Qualcomm have announced the Asus ZenFone 4 Pro will be the world’s first commercial smartphone to have 802.11ad. Asus also mention the 802.11ad capability.
There have been a few 802.11ad capable ‘prosumer routers’ available for a while, by Asus Netgear and TP-Link, so their makers must be pleased that finally users might seek them out based on that capability.
The high speed of 802.11ad makes it spectrum and time efficient, because to move an amount of data the radio can be off more of the time than a slower radio. Firstly, this means it will not occupy the spectrum (a finite resource) as much of the time. Secondly, it could potentially consume less power – always a good thing, especially for battery powered devices like smartphones.
Perhaps more interestingly, 802.11ad has an inherently short range. For a wireless personal area network (WPAN) this is a good thing. Obviously a WPAN only needs a short range, and if signals travel further than required they again reduce spectrum efficiency, because they occupy spectrum in areas where other WPANs could use it.

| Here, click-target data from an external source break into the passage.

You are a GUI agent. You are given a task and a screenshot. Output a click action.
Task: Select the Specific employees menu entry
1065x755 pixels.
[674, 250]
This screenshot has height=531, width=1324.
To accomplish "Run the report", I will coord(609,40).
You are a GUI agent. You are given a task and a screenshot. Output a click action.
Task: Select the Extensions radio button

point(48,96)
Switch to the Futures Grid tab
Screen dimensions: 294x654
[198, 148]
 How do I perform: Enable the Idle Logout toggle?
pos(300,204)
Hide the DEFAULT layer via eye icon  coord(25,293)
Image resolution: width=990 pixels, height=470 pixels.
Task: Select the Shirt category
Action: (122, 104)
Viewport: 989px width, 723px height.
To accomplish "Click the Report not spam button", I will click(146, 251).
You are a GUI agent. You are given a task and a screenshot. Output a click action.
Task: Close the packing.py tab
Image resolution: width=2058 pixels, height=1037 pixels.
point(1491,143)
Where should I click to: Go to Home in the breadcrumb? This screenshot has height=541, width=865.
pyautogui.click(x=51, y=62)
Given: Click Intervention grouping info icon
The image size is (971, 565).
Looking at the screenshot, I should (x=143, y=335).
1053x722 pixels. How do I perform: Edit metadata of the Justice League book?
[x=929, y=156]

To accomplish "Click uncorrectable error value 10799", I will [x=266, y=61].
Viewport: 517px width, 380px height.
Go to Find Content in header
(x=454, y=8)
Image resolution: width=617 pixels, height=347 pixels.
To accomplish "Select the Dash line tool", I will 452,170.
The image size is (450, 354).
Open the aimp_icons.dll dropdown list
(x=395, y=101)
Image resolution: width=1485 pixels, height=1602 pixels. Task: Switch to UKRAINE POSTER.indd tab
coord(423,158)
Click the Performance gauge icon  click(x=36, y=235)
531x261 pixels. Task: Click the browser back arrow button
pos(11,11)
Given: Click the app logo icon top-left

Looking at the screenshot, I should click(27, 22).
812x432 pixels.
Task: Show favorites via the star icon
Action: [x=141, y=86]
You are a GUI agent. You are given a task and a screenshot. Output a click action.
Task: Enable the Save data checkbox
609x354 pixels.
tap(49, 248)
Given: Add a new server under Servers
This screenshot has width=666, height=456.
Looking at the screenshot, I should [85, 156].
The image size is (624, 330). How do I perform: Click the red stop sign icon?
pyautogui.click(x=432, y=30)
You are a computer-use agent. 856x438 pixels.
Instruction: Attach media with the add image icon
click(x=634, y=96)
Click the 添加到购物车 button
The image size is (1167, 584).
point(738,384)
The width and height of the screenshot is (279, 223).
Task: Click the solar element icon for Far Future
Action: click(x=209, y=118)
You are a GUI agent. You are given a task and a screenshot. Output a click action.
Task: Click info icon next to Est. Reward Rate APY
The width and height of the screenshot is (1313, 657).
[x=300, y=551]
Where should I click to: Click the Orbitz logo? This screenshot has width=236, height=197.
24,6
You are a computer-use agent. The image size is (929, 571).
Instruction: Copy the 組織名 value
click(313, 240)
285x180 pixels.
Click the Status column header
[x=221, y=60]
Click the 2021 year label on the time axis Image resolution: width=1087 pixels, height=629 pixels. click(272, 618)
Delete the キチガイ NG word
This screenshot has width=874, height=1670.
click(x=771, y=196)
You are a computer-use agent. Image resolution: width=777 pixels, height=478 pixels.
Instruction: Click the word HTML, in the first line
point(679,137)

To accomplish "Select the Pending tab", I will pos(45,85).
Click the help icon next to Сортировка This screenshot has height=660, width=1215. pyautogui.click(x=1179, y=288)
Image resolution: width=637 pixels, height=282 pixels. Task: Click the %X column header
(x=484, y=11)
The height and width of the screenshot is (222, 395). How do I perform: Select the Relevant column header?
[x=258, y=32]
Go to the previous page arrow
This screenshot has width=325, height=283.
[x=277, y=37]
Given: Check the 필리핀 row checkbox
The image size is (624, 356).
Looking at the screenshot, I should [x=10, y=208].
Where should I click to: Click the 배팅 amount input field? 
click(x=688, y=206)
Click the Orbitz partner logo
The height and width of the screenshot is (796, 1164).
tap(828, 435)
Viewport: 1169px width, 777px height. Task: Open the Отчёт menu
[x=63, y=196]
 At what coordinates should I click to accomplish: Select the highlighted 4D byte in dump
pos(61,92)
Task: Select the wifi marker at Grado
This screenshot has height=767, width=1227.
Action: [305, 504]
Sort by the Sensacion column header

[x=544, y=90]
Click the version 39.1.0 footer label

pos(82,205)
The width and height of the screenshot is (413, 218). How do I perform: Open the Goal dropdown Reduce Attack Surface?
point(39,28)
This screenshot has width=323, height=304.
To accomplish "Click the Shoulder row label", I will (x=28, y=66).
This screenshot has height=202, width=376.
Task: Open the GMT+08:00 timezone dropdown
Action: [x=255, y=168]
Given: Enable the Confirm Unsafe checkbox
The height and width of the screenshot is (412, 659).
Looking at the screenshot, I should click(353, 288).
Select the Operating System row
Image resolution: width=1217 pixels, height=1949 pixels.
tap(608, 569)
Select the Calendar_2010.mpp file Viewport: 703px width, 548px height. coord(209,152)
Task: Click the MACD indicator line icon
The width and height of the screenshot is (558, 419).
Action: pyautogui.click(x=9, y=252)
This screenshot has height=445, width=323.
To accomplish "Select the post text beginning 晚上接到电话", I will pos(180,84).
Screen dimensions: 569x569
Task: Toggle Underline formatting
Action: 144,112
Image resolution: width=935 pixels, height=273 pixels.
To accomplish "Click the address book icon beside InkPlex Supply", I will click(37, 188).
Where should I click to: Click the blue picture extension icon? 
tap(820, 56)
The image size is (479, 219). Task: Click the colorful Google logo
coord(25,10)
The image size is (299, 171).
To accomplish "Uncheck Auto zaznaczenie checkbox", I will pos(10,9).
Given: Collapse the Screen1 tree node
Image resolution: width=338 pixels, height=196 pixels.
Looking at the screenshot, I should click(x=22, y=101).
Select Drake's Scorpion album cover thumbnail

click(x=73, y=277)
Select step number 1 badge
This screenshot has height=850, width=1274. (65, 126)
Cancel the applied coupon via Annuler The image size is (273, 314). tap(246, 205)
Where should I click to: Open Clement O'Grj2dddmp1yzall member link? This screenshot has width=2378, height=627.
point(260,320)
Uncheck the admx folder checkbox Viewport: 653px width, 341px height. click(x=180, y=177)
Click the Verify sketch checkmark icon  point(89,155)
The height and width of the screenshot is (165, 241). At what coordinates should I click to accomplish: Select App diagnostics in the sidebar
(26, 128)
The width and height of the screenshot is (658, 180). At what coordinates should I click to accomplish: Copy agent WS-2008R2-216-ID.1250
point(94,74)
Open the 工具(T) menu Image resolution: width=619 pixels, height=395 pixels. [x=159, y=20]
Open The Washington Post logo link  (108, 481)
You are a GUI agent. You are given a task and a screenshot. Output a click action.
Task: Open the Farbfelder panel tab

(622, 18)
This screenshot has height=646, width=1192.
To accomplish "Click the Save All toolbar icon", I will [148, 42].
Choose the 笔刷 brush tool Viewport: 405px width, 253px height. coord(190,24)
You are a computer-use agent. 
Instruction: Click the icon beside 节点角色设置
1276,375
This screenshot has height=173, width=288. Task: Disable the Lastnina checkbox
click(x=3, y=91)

Qualcomm has acquired Wilocity, a maker of chipsets for the 60 GHz wireless band – IEEE 802.11ad. Qualcomm chipsets for mobile devices are to be enabled in this band, so we should see rapid growth of 60 GHz (WiGig) inclusion in mobile devices.
Short range high throughput and out of band with existing WiFi, WiGig creates new opportunities. WiGig data transport from cheap low power small infrastructure equipment (see our thinking on Myrmidon access points) will be a great enabler for ubiquitous high throughput wireless connectivity. As consumer devices provide a rapid rollout of endpoints for WiGig so the ROI for this kind of access point becomes much better. Expect to see this new kind of access point coming to market in the short to medium term. A network built using them will make a form of ‘fog computing’ more viable, because high bandwidth wireless connectivity to proximate processing and storage services will have significant advantages over longer more contended network paths.
Dual band radios in mobile devices have been around for some time, and tri-band radios will be arriving soon. At some point it will become feasible to provide two or three concurrent radios in mobile devices with the obvious associated advantages. The question is when will such radio arrays arrive? Power consumption is probably the main constraint for this kind of connectivity. Battery technology is subject to intense research and we should expect impressive improvements to come to market soon. Nonetheless, concurrent multi-radio solutions need a rapid way to bring radios in and out of service to reduce power consumption.